Some of you told me that part of the problem with locally owned places is change. Chefs leave; menus evolve. Indie restaurants are performance art, with an energy similar to that generated by opening-night theater audiences. The most dynamic kitchens here and the majority of personable managers are found at indies. The employees/owners/chefs have more at stake; after all, they aren't collecting a paycheck from Chicago or Seattle. Money from indies is earned and banked in Charlotte. Am I biased? Sure, I love good food, but more importantly, I want to taste the heart of a chef and the city I'm in.
Most corporate restaurants have formulaic menus that their kitchens must follow. Many of these chains have one executive chef in charge of recipes at the headquarters. These recipes are then sent to the stores, and the kitchens must maintain consistency from store to store. In other words, you can have a dry, aged porterhouse steak at the Capital Grille in Charlotte or in DC, and the taste will be the same. Or you can have Thai Lettuce Wraps at the Cheesecake Factory in SouthPark or on Los Olas Boulevard in Fort Lauderdale with no distinction.
Sameness can be both good and boring. On one hand, you know what you're getting; on the other. . . well, you know what you're getting. It's like having nothing but missionary sex for the rest of your life. It's ironic that just as this city is receiving a deluge of chefs-in-training, corporate restaurants are flooding the Charlotte market.
The Panthers caused the corporate restaurant world to recognize Charlotte as a viable market. That, coupled with the growth of the banks, spurred new development at the city's outskirts. Filling suburban shopping centers with proven concepts -- ones with deep pockets and name recognition -- is easier for commercial real estate agents.
Yet, some shopping centers, such as Colony Crossing, took a chance on the locals, leasing space to area restaurateurs with good track records. Unfortunately, some local concepts, such as Oneo, did not pan out with citizens.
When I hear of more corporate restaurants opening in SouthPark, I count up the total seats since each restaurant has about 250 to 350 seats, sometimes more. That's a lot of diners each night. And, although Charlotte's metropolitan area population is growing, SouthPark is not expanding that fast. It makes you wonder who's going to be out in the street for the showdown at high noon. . . er, dinner time. Can Chefs Jim Alexander (Zebra's), Bruce Moffet (Barrington's) and Tom Condon (Upstream) -- indies all -- hold their own against The Palm, Morton's, Ruth's Chris and mega dining halls like The Cheesecake Factory, Maggiano's and PF Chang's? Then there's the imminent opening of a shopping center to rival Phillips Place, as well as two other hefty chains going into a new office building. Whew! And that's just SouthPark, one part of town. What's happening downtown?

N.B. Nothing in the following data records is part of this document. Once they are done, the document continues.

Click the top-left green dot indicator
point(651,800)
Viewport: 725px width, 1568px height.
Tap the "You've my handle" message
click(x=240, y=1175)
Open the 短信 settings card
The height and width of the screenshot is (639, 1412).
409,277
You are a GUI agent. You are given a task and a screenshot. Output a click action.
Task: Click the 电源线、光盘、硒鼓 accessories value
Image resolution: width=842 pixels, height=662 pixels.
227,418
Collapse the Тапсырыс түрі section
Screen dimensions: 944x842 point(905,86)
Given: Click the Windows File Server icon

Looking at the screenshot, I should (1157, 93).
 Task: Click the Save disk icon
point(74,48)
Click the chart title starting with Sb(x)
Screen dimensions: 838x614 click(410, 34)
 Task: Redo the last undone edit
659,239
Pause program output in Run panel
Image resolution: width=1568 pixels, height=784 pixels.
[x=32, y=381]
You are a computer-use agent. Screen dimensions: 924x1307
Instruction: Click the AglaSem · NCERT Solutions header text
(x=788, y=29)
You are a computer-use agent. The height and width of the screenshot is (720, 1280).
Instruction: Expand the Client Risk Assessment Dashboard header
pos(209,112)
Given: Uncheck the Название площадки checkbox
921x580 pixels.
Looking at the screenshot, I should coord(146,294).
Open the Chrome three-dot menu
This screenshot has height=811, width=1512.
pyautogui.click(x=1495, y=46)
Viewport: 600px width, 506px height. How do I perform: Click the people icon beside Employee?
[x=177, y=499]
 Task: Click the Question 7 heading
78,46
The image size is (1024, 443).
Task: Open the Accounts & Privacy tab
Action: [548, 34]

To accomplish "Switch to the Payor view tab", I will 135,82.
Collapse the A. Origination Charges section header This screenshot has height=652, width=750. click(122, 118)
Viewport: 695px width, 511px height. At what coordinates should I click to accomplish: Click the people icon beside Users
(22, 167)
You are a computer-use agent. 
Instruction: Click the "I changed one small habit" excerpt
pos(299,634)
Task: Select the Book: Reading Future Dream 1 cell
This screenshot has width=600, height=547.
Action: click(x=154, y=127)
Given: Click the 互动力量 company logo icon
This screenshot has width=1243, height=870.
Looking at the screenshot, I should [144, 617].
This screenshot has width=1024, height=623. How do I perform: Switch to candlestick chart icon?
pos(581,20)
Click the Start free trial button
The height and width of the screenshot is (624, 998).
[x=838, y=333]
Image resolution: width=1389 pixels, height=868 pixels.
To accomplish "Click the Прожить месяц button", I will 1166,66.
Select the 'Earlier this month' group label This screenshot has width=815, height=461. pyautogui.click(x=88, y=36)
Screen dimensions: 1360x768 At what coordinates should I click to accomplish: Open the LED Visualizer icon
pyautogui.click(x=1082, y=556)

So it's a shake-out. When folks visit Charlotte, do you recommend Price's Chicken Coop or KFC? Which is the better pizza, Domino's or Luisa's? Is Barrington's better than McCormick & Schmick's? You bet it is.
This summer Morton's, the steak house, sent out a hysterical press release announcing the arrival of crème brulee in Charlotte. Fortunately, our native restaurants -- heck, even some of the other chains -- have been serving this dessert for decades. Thank goodness we are not yet at the utter mercy of corporate restaurants.